Start of Material provided
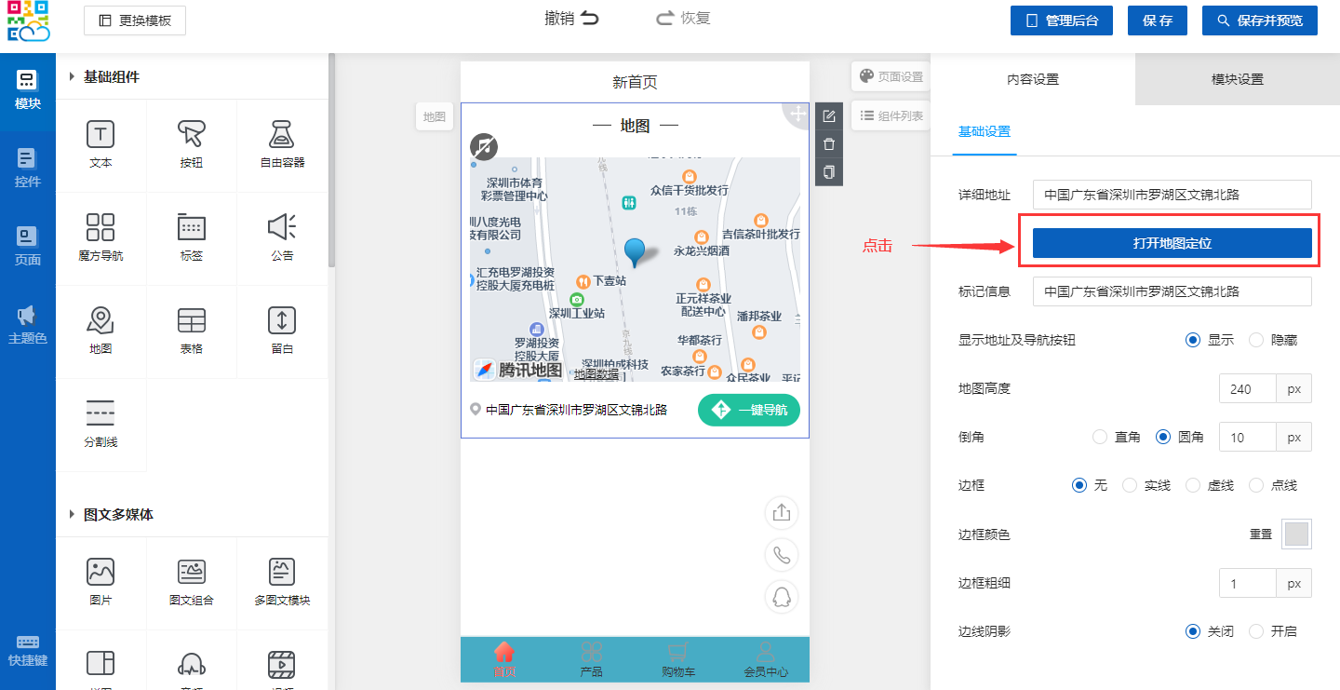This screenshot has height=690, width=1340.
Task: Click the 打开地图定位 button
Action: coord(1172,243)
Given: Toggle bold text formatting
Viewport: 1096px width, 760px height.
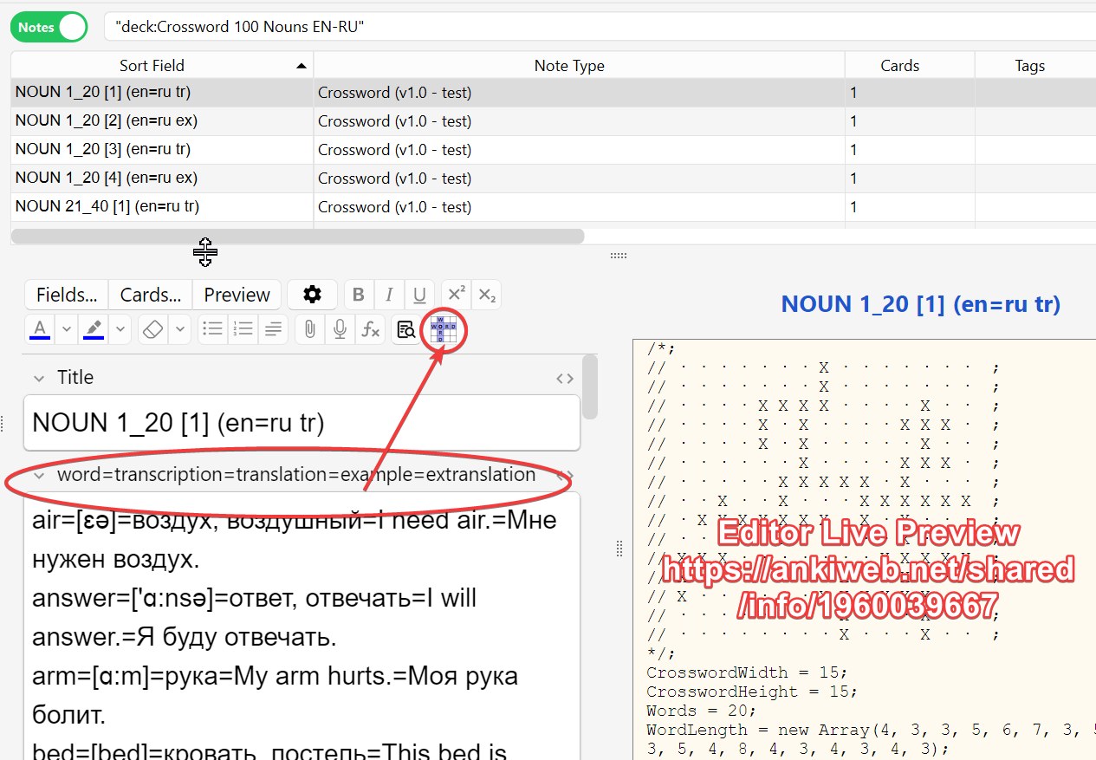Looking at the screenshot, I should pos(358,295).
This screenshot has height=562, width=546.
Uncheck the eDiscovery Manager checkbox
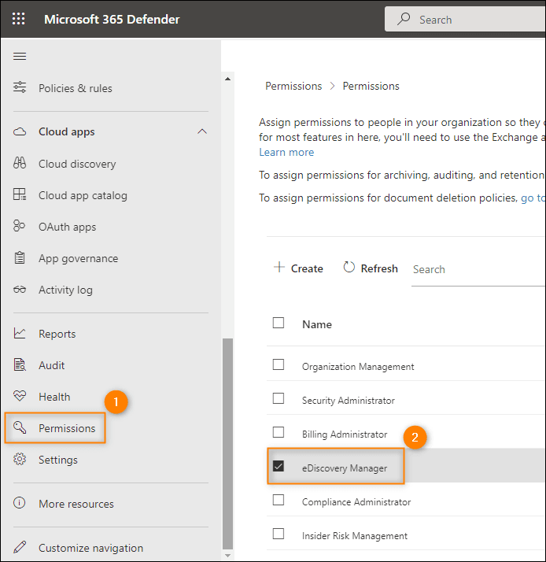pos(279,467)
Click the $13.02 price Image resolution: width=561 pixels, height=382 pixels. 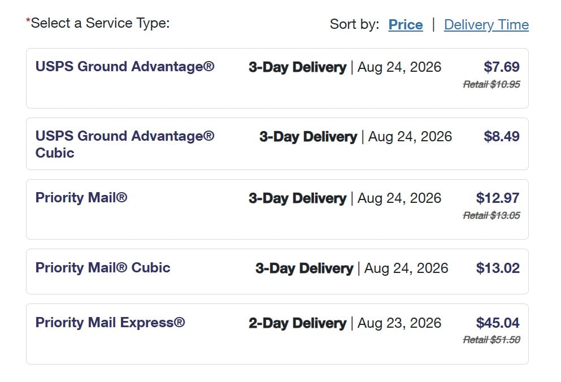[498, 268]
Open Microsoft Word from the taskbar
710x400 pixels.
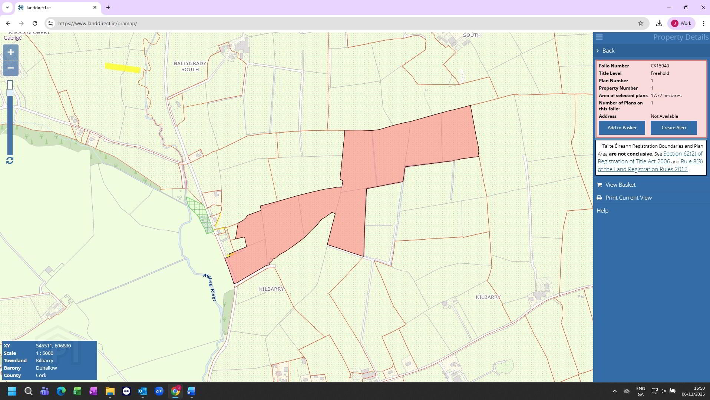click(x=191, y=391)
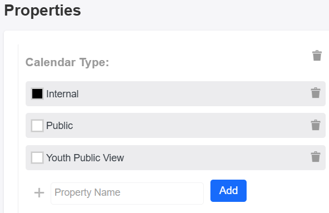
Task: Select the Public property row background
Action: [175, 126]
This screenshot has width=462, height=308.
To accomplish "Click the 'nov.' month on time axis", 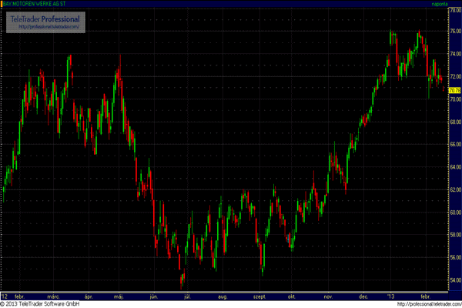I will pos(329,296).
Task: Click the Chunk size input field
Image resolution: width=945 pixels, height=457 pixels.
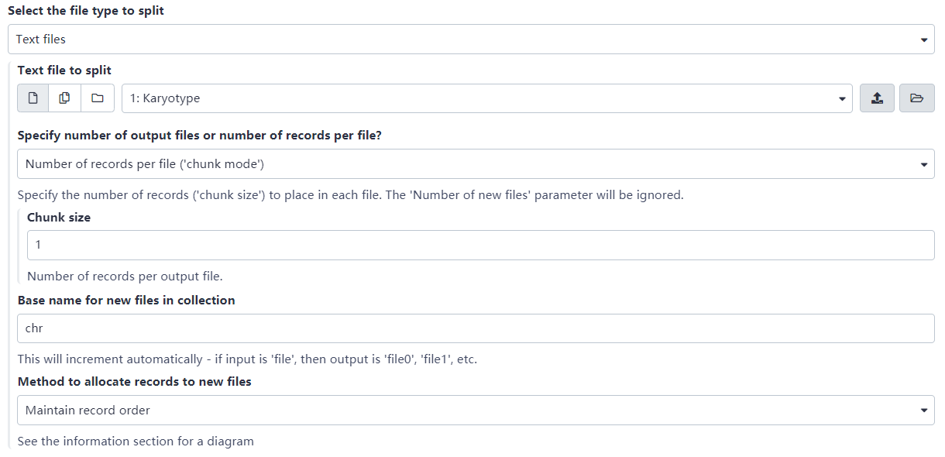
End of Material provided
Task instructions
Take the line that holds "Task: Click the Chunk size input field" as the start and the last line of the data as the end. Copy only those lines exactly, both ends included, except the pictures.

Result below
Task: Click the Chunk size input field
Image resolution: width=945 pixels, height=457 pixels.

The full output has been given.